Im letzten Quartal 2022 versuchte sich die weisse Elite des reichen Departments Santa Cruz erneut an einem gewaltsamen Umsturz. Der Bericht des State Departments diente da zur «moralischen Rückenstärkung». Dieser Versuch ist vorerst gescheitert, sein Anführer Camacho, Gouverneur von Santa Cruz, antiindigener Aufhetzer und Zentralfigur während des Putsches 2019, sitzt jetzt wegen Beteiligung an Putschverbrechen in U-Haft.
«Team democracy» im Kontinent
Neoputschismus, Lawfare, Regime Change, Sanktionen – Aspekte einer gefährlichen Strategie gegen den Versuch in Lateinamerika, die Politik des gesellschaftlichen Wandels wiederaufzunehmen. So scheint die erneute direkt militärische Beherrschung Haitis primär wegen des Zögerns Kanadas, die von Washington dafür vorgesehene Lead-Funktion zu übernehmen, ins Stocken geraten, aber nicht abgesagt zu sein. In Argentinien wütet der Justizkrieg gegen alle und alles, was nicht auf oligarchischer und imperialistischer Linie liegt (auch das medial oft als «Stärkung des Rechtsstaats» verkauft). In Peru sind Glencore und ihresgleichen mit dabei im team democracy. In Brasilien ist bezeichnenderweise der Putsch gegen Lula noch nicht erfolgreich, da Biden darauf setzt, Lula und die Seinen mit ökonomischem Druck kirre zu machen – und da Bolsonaro nun wirklich nicht als Demokratiehoffnung dargestellt werden kann. In Kolumbien tanzt die in Manchem vorbildliche Regierung von Gustavo Petro auf einem Vulkan von extrem rechten Streitkräften, Narkos, Paramilitärs, Oligarchie und dominierenden US-Militärbasen.
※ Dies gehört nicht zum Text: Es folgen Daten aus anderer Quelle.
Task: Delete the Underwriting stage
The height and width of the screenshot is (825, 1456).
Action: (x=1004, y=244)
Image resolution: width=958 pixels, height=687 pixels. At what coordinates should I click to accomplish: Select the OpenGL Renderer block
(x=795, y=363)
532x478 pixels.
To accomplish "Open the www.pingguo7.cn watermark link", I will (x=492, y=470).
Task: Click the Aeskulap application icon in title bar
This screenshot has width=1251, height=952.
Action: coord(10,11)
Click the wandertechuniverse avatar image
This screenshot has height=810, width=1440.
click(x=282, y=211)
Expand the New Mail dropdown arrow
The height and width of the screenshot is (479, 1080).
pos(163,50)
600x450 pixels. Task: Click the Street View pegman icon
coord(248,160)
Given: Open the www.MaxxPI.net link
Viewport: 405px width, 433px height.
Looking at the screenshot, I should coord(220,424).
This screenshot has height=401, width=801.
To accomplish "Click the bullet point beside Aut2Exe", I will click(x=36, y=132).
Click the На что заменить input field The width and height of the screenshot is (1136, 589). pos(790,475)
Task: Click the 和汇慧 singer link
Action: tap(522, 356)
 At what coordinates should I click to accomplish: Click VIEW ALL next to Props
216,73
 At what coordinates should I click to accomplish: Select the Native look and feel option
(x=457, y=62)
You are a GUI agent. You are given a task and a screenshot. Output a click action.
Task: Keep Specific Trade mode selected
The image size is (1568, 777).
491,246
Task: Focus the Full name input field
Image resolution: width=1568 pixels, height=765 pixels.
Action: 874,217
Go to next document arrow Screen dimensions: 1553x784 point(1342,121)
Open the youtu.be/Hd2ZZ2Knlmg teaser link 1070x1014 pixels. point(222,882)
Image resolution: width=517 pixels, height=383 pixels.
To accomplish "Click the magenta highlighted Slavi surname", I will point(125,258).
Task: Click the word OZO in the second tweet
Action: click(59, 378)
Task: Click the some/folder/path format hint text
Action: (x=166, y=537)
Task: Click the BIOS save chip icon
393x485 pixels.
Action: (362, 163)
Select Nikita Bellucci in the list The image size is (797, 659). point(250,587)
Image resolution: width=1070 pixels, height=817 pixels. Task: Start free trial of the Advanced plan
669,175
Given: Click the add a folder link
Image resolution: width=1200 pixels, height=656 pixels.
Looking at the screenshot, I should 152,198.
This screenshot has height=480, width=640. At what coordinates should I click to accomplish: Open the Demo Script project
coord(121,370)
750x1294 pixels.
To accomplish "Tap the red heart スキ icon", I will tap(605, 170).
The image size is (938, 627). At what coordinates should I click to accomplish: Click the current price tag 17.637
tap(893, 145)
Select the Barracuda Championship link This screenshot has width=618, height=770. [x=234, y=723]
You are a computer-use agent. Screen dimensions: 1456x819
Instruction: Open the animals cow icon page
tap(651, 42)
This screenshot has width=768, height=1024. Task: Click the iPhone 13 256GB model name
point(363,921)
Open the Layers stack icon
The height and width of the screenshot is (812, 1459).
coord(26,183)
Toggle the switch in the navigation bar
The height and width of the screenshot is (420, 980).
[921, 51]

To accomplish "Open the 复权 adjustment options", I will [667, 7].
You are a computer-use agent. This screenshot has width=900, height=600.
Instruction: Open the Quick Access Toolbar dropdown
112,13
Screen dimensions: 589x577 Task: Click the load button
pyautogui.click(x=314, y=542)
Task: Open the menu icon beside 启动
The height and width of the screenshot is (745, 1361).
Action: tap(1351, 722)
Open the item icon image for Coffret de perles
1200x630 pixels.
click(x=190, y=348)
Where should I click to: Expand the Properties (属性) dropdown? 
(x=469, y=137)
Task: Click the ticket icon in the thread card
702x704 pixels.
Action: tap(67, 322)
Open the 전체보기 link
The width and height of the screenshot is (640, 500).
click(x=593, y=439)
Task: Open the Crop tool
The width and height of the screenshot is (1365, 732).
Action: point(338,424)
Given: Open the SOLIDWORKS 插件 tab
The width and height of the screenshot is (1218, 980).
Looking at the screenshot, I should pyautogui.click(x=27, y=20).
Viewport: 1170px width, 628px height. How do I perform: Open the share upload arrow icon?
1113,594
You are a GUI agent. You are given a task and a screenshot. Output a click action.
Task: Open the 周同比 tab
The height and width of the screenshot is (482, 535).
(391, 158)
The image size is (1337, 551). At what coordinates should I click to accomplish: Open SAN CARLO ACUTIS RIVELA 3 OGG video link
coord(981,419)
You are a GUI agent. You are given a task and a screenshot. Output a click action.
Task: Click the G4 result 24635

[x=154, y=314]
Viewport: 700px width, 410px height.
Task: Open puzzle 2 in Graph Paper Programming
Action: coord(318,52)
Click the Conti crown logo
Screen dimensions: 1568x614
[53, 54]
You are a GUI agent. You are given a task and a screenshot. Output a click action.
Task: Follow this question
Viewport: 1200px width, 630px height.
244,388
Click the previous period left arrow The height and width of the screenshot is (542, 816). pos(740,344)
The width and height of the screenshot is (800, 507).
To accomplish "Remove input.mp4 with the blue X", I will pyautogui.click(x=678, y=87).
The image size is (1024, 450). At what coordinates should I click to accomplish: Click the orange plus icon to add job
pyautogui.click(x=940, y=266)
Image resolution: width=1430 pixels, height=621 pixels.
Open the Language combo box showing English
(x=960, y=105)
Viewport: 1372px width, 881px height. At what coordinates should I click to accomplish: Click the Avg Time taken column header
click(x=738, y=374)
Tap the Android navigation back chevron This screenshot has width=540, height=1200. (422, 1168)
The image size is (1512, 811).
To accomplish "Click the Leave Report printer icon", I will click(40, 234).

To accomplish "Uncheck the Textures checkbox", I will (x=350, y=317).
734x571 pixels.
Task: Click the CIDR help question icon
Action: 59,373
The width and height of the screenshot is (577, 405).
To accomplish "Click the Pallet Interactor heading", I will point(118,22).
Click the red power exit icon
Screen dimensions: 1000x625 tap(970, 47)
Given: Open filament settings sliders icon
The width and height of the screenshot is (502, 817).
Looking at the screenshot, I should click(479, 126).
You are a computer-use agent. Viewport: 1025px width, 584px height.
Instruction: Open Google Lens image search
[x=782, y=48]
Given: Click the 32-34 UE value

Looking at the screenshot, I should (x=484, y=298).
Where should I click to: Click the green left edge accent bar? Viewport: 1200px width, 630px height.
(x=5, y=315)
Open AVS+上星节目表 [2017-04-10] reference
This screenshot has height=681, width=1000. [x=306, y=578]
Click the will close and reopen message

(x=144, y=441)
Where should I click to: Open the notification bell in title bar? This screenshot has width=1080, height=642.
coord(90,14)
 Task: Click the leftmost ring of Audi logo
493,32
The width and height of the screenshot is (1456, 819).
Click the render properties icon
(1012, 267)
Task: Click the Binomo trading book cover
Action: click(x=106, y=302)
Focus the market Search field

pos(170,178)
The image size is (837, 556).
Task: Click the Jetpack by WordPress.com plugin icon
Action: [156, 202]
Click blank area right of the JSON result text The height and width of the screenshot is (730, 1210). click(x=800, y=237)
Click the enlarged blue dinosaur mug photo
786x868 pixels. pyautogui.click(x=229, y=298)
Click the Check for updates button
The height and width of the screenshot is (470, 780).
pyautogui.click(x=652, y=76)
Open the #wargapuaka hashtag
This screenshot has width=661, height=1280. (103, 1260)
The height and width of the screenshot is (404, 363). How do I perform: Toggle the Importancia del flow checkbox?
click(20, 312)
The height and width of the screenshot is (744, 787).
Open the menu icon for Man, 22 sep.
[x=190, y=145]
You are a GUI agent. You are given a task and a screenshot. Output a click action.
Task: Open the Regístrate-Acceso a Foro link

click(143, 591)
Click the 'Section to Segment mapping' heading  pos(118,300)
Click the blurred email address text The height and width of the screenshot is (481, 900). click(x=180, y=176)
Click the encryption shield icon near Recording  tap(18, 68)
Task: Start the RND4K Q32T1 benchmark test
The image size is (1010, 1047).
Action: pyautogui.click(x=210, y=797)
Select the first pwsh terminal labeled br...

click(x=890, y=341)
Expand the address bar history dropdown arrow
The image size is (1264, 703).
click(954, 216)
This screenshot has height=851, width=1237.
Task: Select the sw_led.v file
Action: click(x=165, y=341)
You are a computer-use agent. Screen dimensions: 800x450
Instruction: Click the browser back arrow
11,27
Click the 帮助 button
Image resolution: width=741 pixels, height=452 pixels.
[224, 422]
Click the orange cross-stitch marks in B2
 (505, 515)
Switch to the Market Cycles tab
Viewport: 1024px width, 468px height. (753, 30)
In Honduras versuchen die USA & Co. gerade die «Umarmung des Bären», um die fortschrittliche Regierung von Xiomara Castro funktional für MigrantInnenhatz und US-Investitionswünsche zu machen. Das Sanktionsregime gegen Kuba ist nach Aussagen der kubanischen Führung trotz einiger punktuellen Verbesserungen heute schärfer als selbst unter Trump. In Venezuela ist Washington gerade dabei, die Verhandlungen zwischen rechter Opposition und Chavismus zu sabotieren, indem es sich konsequent weigert, trotz Zusage auch nur einen Cent an die abgemachten $ 3 Mrd. aus dem dem Land geraubten Vermögen einem UNO-Fonds für humanitäre Projekte zur Verfügung zu stellen. Nicaraguas Devisenbringer Goldbergbau wird sanktioniert – der Versuch der sandinistischen Regierung, den entsprechenden Handel mit China auszuweiten, wird im Southcom zweifellos als feindlicher Akt beurteilt.
Das ist ein Ausschnitt aus dem Gefahrenszenario. Auf der anderen Seite zeigen uns Dinge wie der Widerstand in Peru, die enormen Kämpfe, die in Kolumbien gegen das NATO-liierte Regime der letzten Jahre, die starken Mobilisierungen in Bolivien und in vielen anderen Ländern, die zahlreichen, jetzt auch in linken Strömungen besser verstandenen Stimmen des indigenen Widerstands, dass auch das team democracy samt seiner oligarchischen Führungsschichten keineswegs gewonnen hat.